Stored data:

╭──

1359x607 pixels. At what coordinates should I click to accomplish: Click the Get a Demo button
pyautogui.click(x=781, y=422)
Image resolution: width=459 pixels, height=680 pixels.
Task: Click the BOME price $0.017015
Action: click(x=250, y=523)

╰──

WORK TASK — Repeat the data in full. Nothing may be dropped or altered.

WRITTEN SOLUTION —
1359x607 pixels. At what coordinates should I click to accomplish: Click the Get a Demo button
pyautogui.click(x=781, y=422)
Image resolution: width=459 pixels, height=680 pixels.
Task: Click the BOME price $0.017015
Action: click(x=250, y=523)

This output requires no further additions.